You press play. In under two seconds, your screen fills with video. The picture quality adjusts seamlessly as your wifi weakens. You pause, close the app, and open it later on your phone — it picks up exactly where you left off. This experience, now so natural we take it for granted, is powered by one of the most sophisticated distributed systems ever built.
Designing Netflix in a system design interview means solving the hardest problems in large-scale media delivery: how to encode video so it looks good at every bitrate, how to deliver petabytes per day without breaking the bank, how to recommend content to 250 million subscribers, and how to resume playback across devices. This walkthrough covers every layer from zero knowledge to system design mastery.
Netflix started as a DVD-by-mail service in 1997. The streaming service launched in 2007 with 1,000 titles. Today, it streams over 2 billion hours per month to 250 million subscribers across 190 countries. The catalog contains over 20,000 titles in dozens of languages. Users watch on smart TVs, phones, tablets, laptops, and game consoles.
What makes Netflix unique is that it solves four hard problems simultaneously:
Think of it like a global TV station where every viewer gets a different channel and the picture quality adjusts itself based on how good their antenna is. That is the core design challenge.

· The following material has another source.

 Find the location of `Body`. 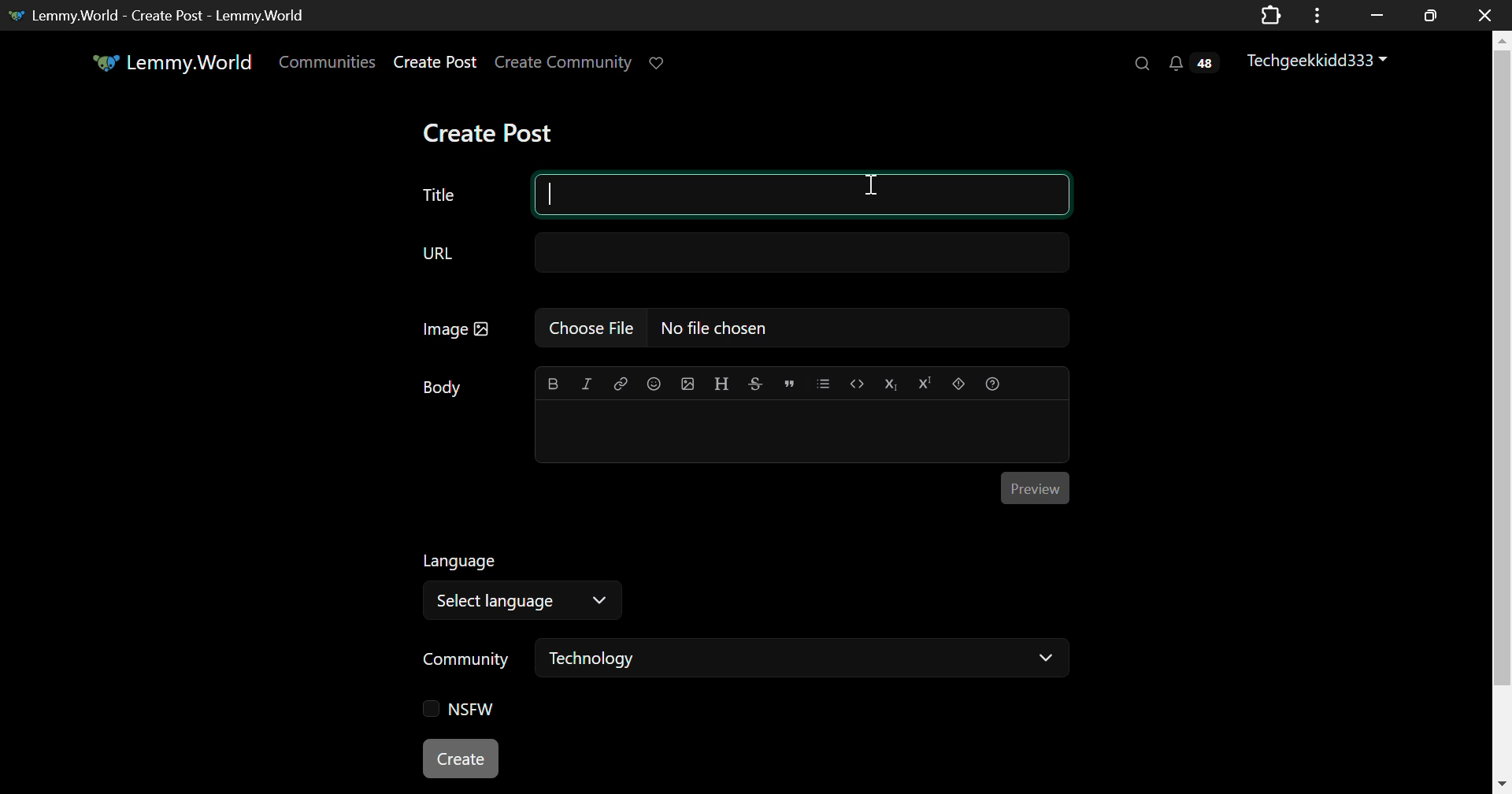

Body is located at coordinates (441, 388).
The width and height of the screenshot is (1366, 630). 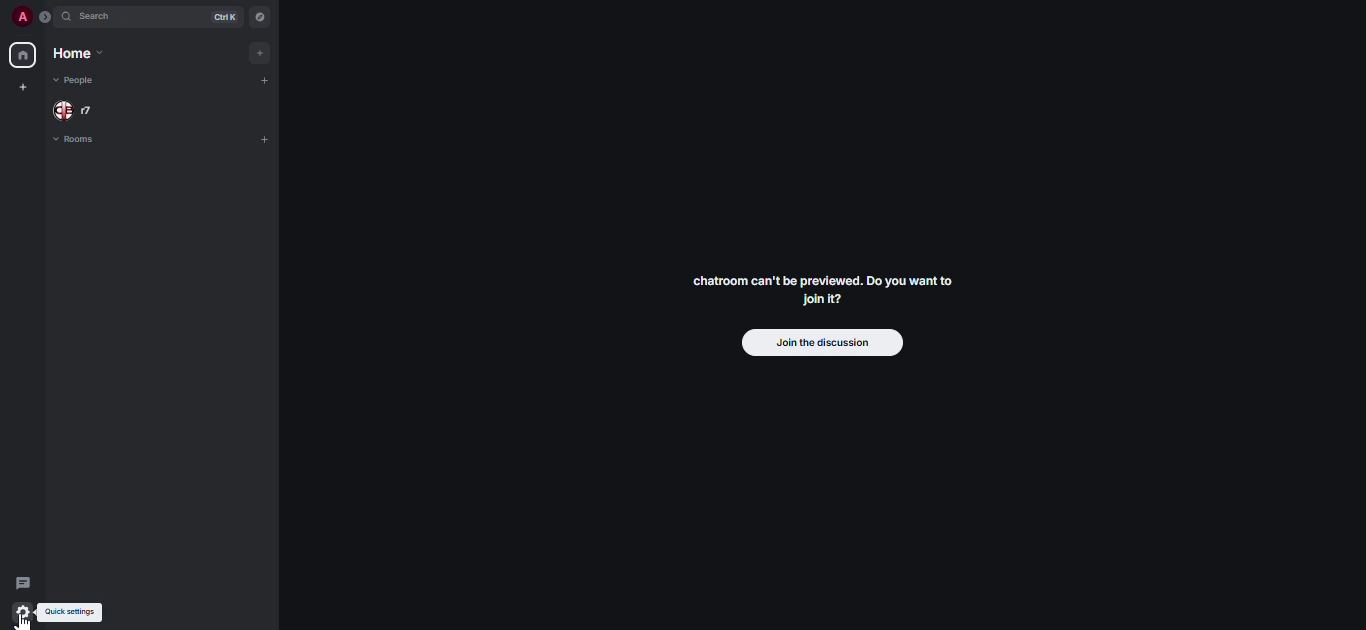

Before we design anything, we need to know what we are building. In an interview, you ask clarifying questions and categorize requirements into functional (what the system must do) and non-functional (how well it must do it).
For this interview, we explicitly skip: live streaming (separate problem), payments/subscriptions (handled by Stripe), user-generated content, social features, and the content production pipeline (Netflix Studios).
To design a streaming platform, we must first understand how digital video works. Video is not a single file — it is a sequence of still images (frames) compressed using a codec and wrapped in a container format.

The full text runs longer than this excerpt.